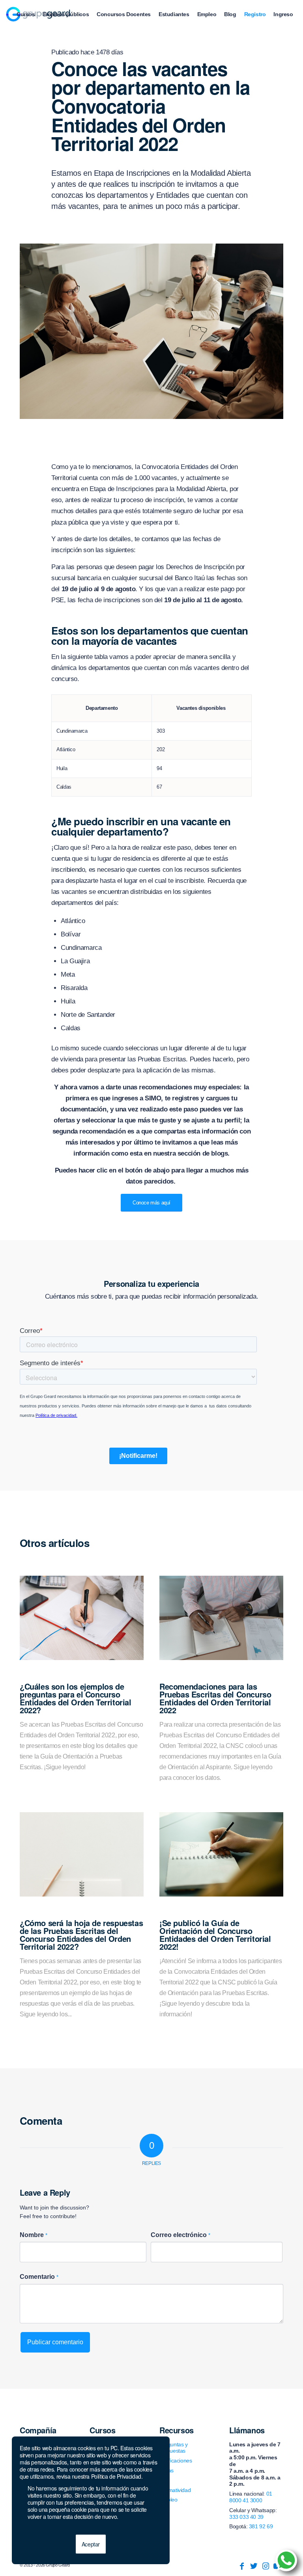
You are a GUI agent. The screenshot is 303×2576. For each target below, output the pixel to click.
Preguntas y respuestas (173, 2447)
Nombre (33, 2235)
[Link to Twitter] (254, 2566)
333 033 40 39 (246, 2517)
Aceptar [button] (91, 2544)
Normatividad (175, 2490)
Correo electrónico (180, 2235)
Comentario (39, 2276)
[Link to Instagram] (265, 2566)
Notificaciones (175, 2460)
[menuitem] (26, 14)
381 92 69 (261, 2526)
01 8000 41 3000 (250, 2496)
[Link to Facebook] (242, 2566)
□ □ □
* What to work on
All of the entries above must be reproduced exactly, and no image may be included.

* Your response
You are a GUI agent. The screenshot is 303×2576. For each target below, output the pixel to click.
Preguntas y respuestas (173, 2447)
Nombre (33, 2235)
[Link to Twitter] (254, 2566)
333 033 40 39 (246, 2517)
Aceptar [button] (91, 2544)
Normatividad (175, 2490)
Correo electrónico (180, 2235)
Comentario (39, 2276)
[Link to Instagram] (265, 2566)
Notificaciones (175, 2460)
[menuitem] (26, 14)
381 92 69 (261, 2526)
01 8000 41 3000 (250, 2496)
[Link to Facebook] (242, 2566)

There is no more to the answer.